After WWII the US Army sought to replace the M41 Howitzer Motor Carriage with a better SPH using the drive train of the future light tank then developed (originally T37, later T41 and finally M41), giving it increased battlefield mobility. Unlike the M41 and the earlier M12 Gun Motor Carriage, the T99 was to have an enclosed gun compartment, giving the five-man crew some armor protection even when firing the cannon. The 155mm cannon, designated T97, was to be a radically new design, with a muzzle brake, bore evacuator and new, separately-loaded ammunition with metal cartridge cases. T99 should also have had a revolutionary gun control system.

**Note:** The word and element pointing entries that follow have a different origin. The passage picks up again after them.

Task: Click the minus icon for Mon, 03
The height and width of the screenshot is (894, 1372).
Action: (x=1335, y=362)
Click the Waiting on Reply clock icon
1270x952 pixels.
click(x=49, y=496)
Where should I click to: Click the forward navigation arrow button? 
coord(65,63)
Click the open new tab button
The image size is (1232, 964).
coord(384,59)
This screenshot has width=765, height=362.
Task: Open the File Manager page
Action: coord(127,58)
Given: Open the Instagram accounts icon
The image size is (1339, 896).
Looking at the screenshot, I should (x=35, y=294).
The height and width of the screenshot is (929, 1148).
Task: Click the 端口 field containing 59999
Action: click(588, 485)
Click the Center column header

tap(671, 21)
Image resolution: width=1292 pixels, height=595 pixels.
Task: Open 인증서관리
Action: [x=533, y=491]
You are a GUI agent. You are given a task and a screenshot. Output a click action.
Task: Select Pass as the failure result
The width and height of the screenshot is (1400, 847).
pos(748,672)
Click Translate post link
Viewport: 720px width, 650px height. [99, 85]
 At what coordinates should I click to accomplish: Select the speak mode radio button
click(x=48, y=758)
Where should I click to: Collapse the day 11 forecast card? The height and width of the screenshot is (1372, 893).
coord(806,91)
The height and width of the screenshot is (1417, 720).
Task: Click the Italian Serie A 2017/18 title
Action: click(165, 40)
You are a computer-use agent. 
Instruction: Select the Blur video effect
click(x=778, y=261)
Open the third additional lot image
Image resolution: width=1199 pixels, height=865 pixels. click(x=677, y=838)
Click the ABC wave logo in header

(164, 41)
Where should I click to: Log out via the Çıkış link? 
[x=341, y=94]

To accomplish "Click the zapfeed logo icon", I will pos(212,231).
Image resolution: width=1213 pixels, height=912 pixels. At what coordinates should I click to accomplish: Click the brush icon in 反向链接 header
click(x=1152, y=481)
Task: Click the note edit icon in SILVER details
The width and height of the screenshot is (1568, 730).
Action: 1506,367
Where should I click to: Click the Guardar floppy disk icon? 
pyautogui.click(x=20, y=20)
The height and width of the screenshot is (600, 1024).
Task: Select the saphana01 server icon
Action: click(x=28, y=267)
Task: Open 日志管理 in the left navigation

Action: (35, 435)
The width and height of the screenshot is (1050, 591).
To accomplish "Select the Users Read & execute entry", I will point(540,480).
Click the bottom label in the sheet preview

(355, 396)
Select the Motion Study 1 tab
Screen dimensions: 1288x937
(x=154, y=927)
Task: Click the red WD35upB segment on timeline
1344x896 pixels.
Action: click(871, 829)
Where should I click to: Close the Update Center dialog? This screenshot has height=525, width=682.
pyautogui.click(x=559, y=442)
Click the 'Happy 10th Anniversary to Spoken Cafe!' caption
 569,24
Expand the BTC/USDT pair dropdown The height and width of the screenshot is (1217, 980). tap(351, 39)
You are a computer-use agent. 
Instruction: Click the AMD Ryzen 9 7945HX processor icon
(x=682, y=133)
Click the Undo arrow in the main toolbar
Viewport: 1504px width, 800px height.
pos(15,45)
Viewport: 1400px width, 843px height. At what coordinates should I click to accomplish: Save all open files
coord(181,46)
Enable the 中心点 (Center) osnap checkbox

When the Korean War broke out in 1950, the US Army realized it didn’t have enough self-propelled artillery the development was sped up, and with features from T41E1 light tank, the T99E1 SPH prototype was rushed into production even before testing was complete. After 250 had already been produced by the Massey Harris company, it was discovered that firing the howitzer discharged poisonous fumes into the gun compartment, leading to the cancellation of the order. Engineers offered a revised design called the T194E1 with a modified howitzer T186E1 (standardized as M45) based on the M114 bagged charge ammunition and open (roofless) crew compartment that successfully vented the fumes, albeit at the cost of crew protection. The already produced vehicles were upgraded to the new standard, with the designation M44, and deployed to front line units in 1954, too late to see action in the Korean War. The M44 fleet was later upgraded with AOS-895-6 engines, and thus designated the M44A1. Production ended in 1958. The M44 served on until 1963, when it was replaced by the M109.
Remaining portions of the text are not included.